The place used to have a standard business hotel section and an el cheapo option called, ironically, “Breakfree”, which had small studio rooms in the style of a Scandinavian prison. It tended to be block-booked by social services with troubled families and recently released prisoners.

The Mantra is the “upmarket” wing, home to mid-level businesspeople and prisoners of the federal state charged with no crime.

Well, the refugees — 60 or so people medivacced in during the few months before the medivac law was repealed — are now on the move, relocated not out of any humanitarian concern, but because the government contract with the hotel is up.

There’s no word on where they’re being sent, with Peter Dutton and the Morrison government showing every desire to disappear them into the system entirely — hence the recent failed attempt to deprive them of mobile phones.
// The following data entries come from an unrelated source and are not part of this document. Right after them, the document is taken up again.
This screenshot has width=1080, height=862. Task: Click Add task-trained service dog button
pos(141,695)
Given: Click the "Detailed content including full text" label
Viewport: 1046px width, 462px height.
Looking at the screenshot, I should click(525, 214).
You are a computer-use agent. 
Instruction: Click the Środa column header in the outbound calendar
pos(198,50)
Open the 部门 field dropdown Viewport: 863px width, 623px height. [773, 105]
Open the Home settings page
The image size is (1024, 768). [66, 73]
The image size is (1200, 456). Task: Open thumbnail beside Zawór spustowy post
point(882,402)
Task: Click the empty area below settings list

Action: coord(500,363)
The regime has substantially been one of lockdown 23 hours a day, with little opportunity for exercise, access to nature, socialising, or much basic freedom to move around.
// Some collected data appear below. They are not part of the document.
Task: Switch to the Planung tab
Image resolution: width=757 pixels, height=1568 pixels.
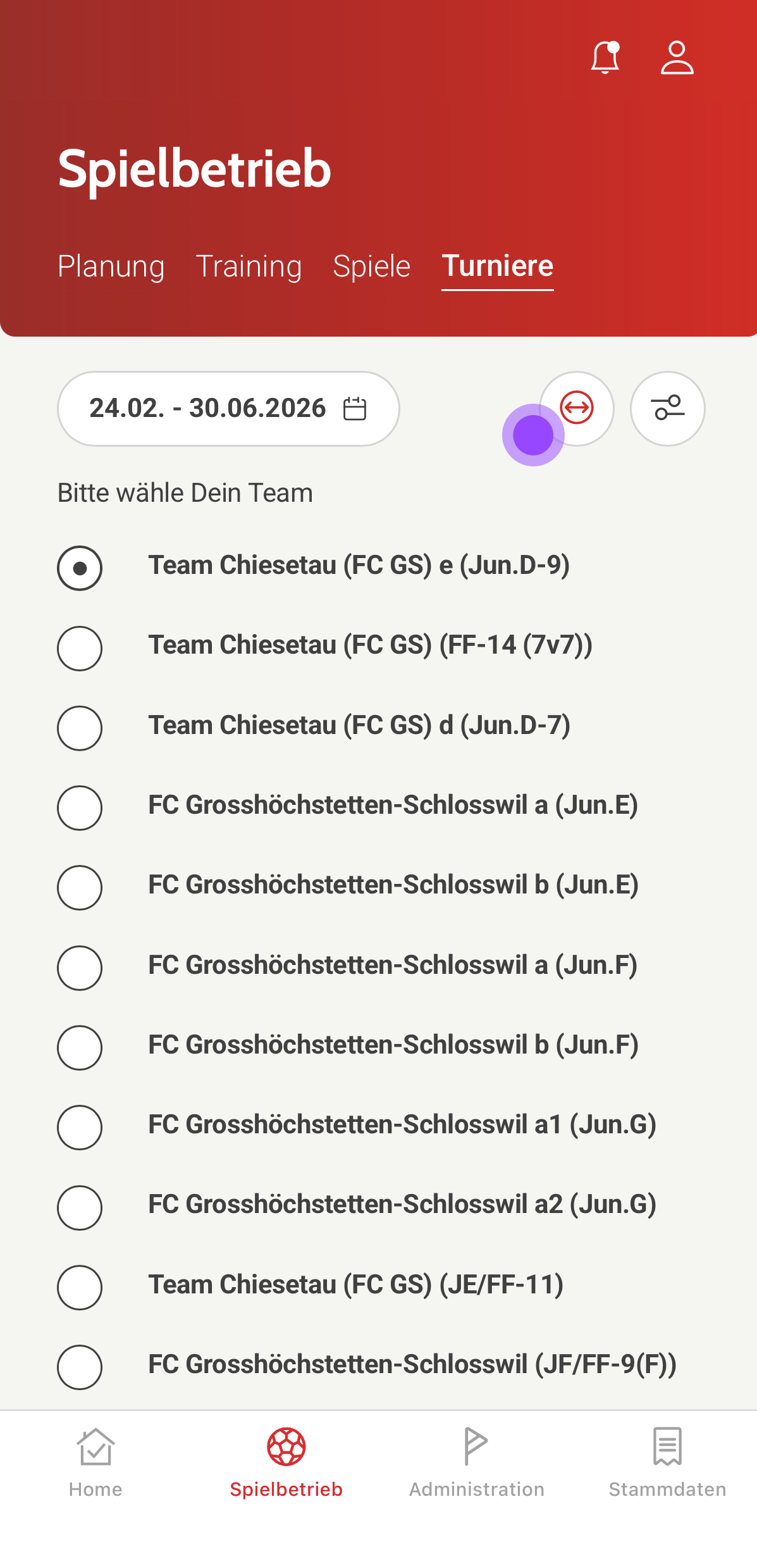Action: 111,266
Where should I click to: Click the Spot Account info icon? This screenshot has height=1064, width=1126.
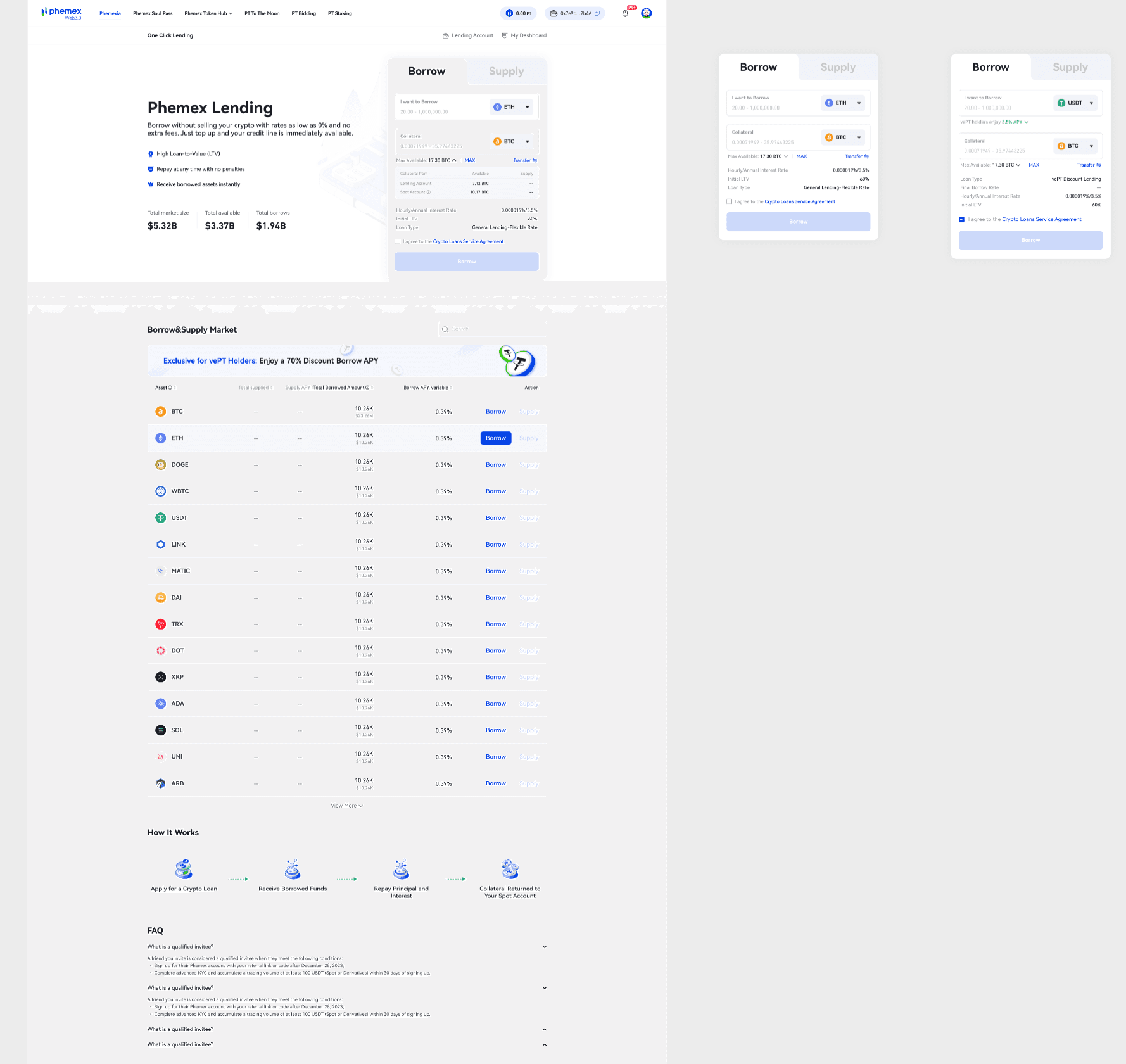click(x=429, y=192)
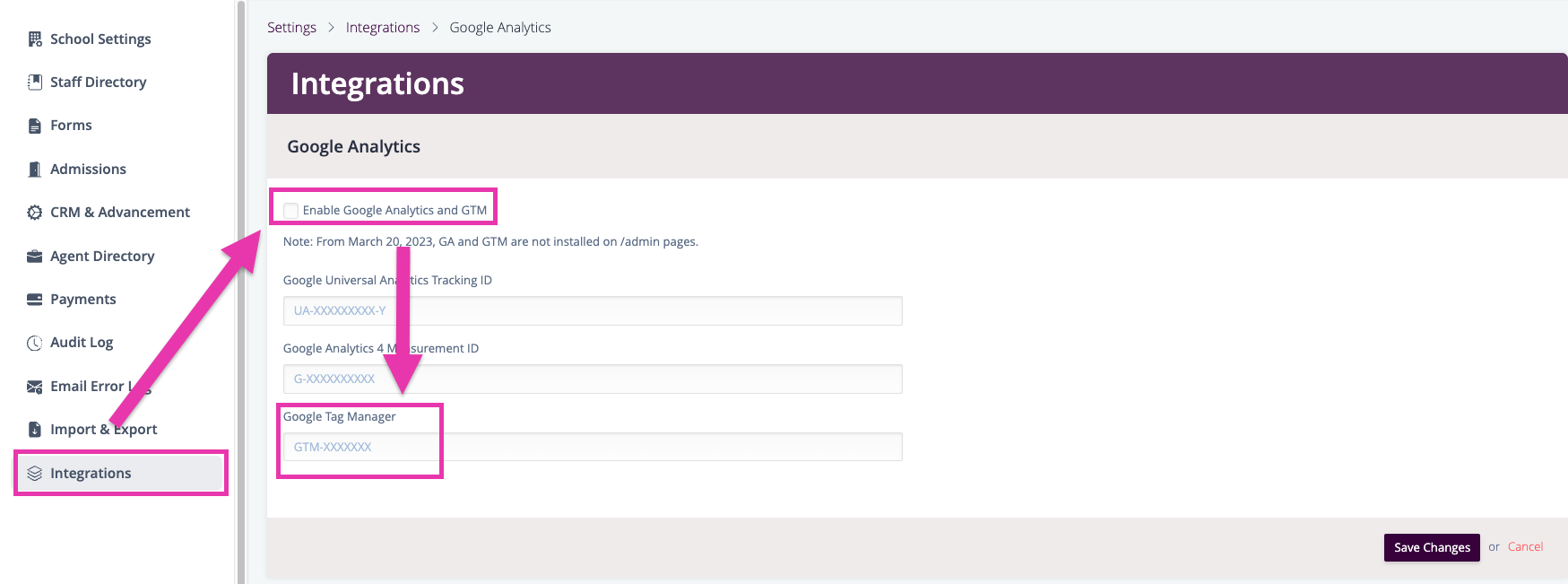Cancel the changes link
Image resolution: width=1568 pixels, height=584 pixels.
1525,546
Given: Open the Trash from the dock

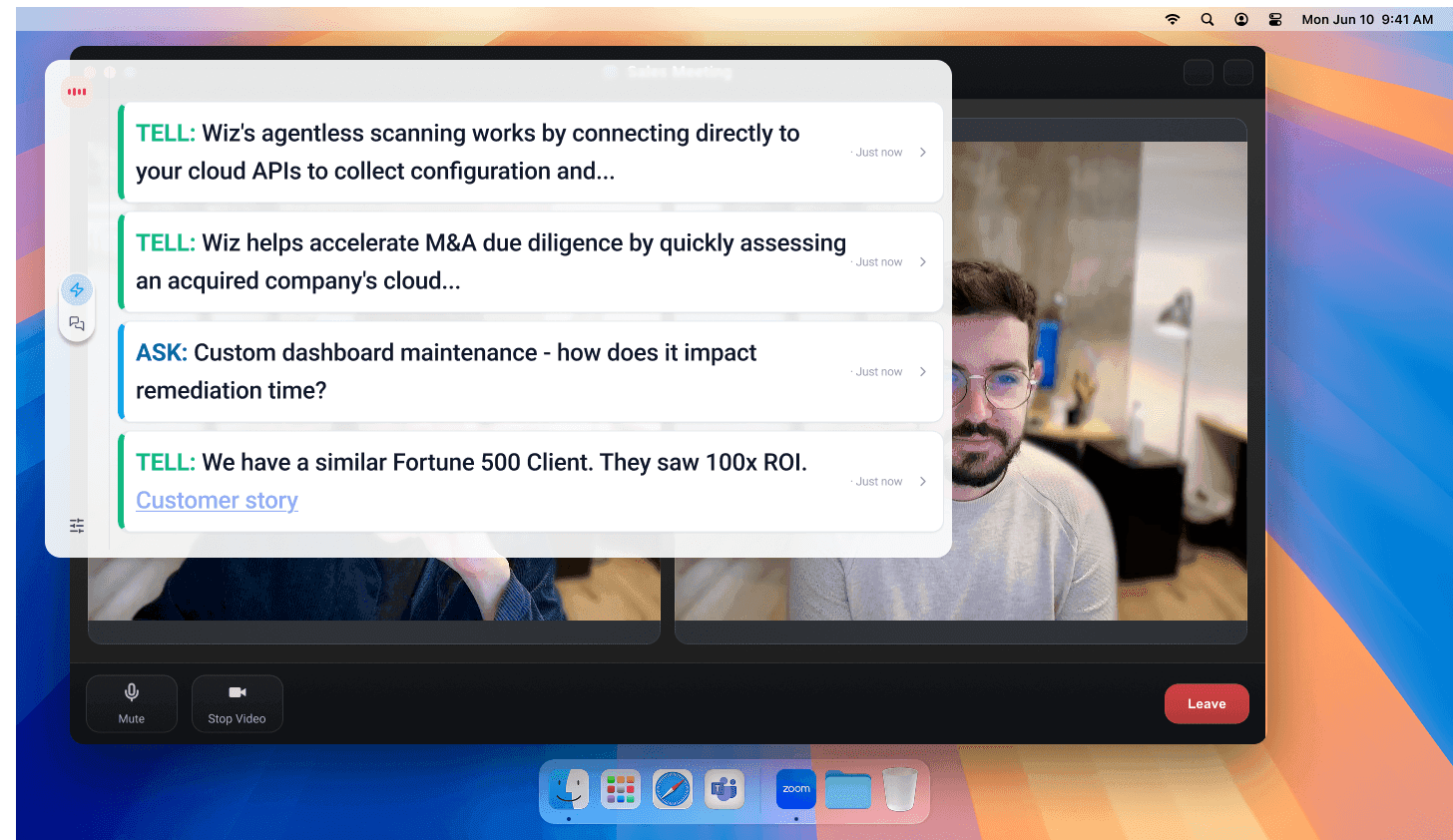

The Mantra 60 should be released into community living immediately (they have all been in detention for years already). The regime they are under shows why they won’t be. It’s torture, but that peekaboo sort of torture successive Australian governments have made themselves the world leader in, over a quarter century of this benighted policy.

“Look! They’re in clean, comfortable rooms! They have TV! How can this be called torture?”
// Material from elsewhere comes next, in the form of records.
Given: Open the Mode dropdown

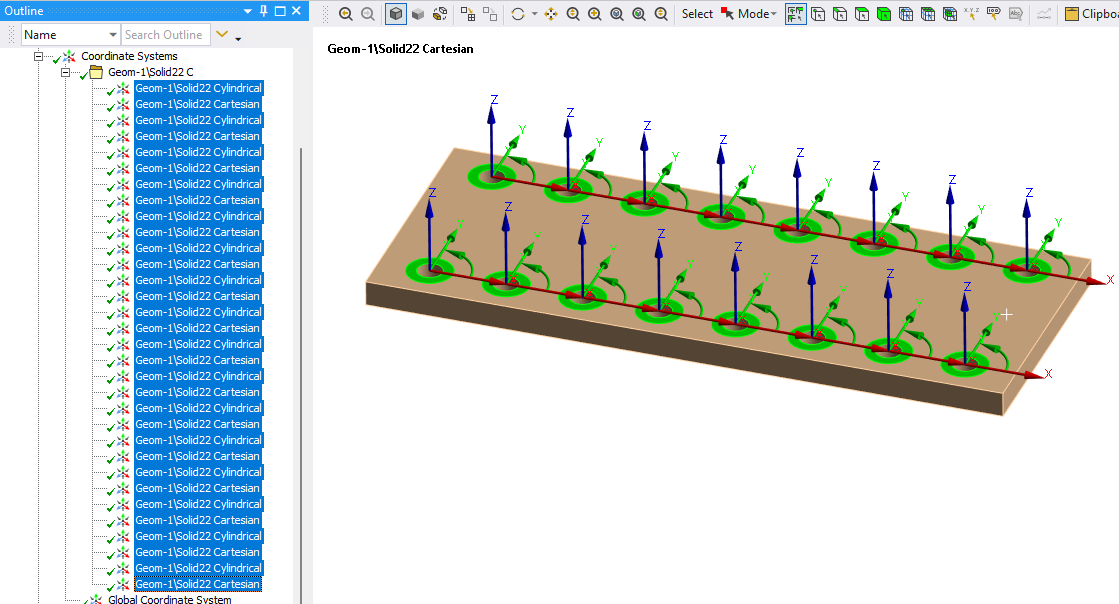Looking at the screenshot, I should click(x=758, y=14).

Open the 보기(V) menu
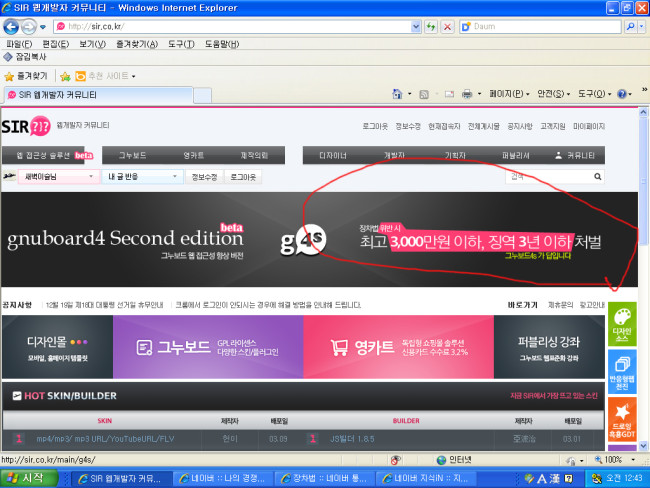92,44
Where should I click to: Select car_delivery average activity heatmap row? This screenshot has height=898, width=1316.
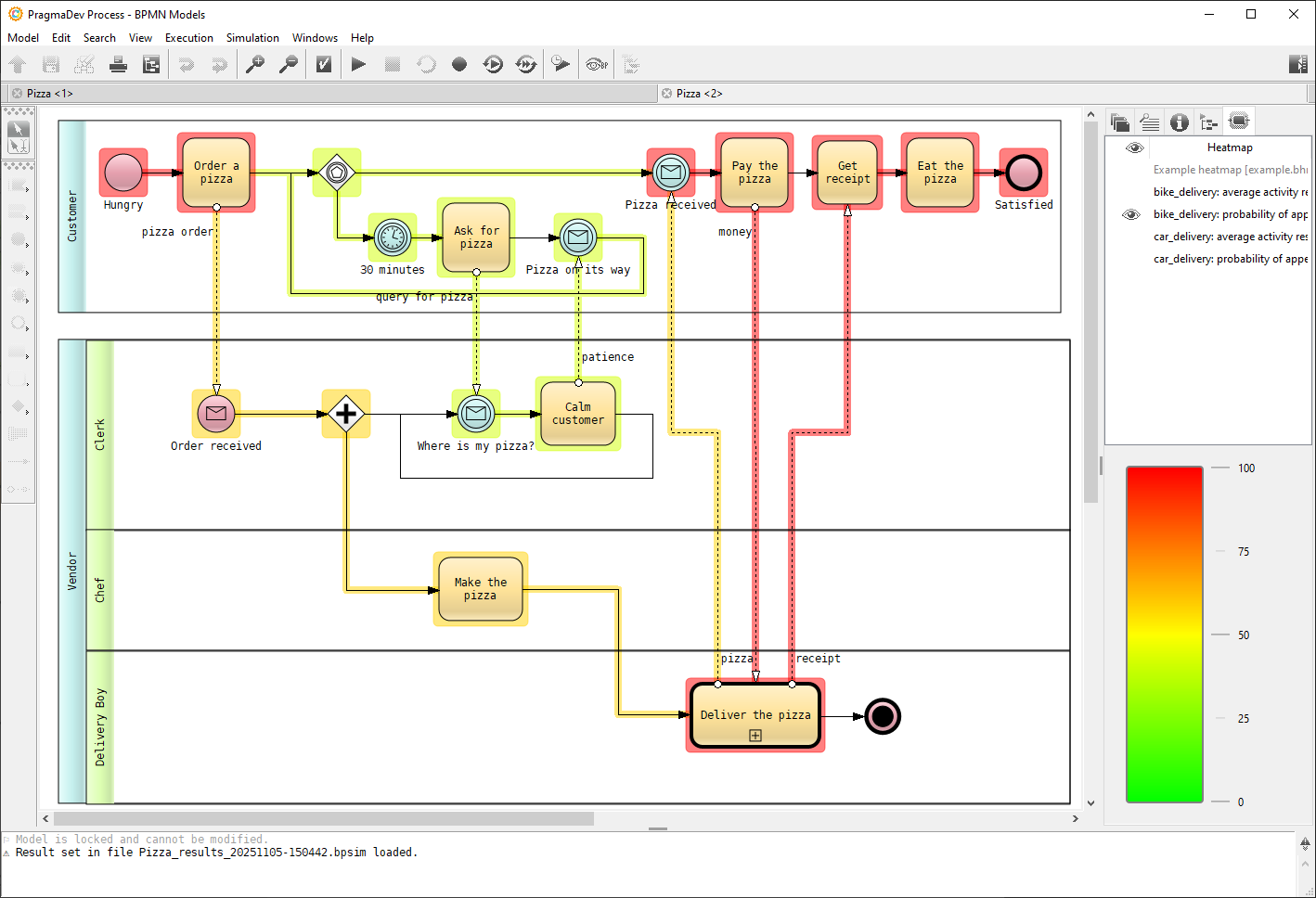coord(1230,237)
But that’s the whole point of the exercise, of course. It’s to maximise the gap between the satisfaction of human animal needs — a warm bed, an endless supply of their wretched paninis — and the deprivation of all the wants of a human being, that serve to keep us human.

At the very least, a chance to have a community of sorts, a common space one can wander in and out of at will, to a reasonable degree. The lockdown that they have been under is psychological terror, pure and simple.

It is designed to simply abolish that in us which makes us human, and to render people as supine, somnolent, clinically depressed carbon.

How does a regime like this survive without mass outrage challenging it?

The aforementioned setting is only a part of it. The other part is that such a regime is surrounded by the wider principle of carceralism, in which the treatment of humans as warehousable objects has become normalised.

This is the infinite extension of the penitentiary, the Quakers’ batty idea from the 19th century that total isolation of prisoners would break the cycle of criminality. At least the Quakers believed in a God the prisoners could have a relationship with. Our use of such conditions is the reverse.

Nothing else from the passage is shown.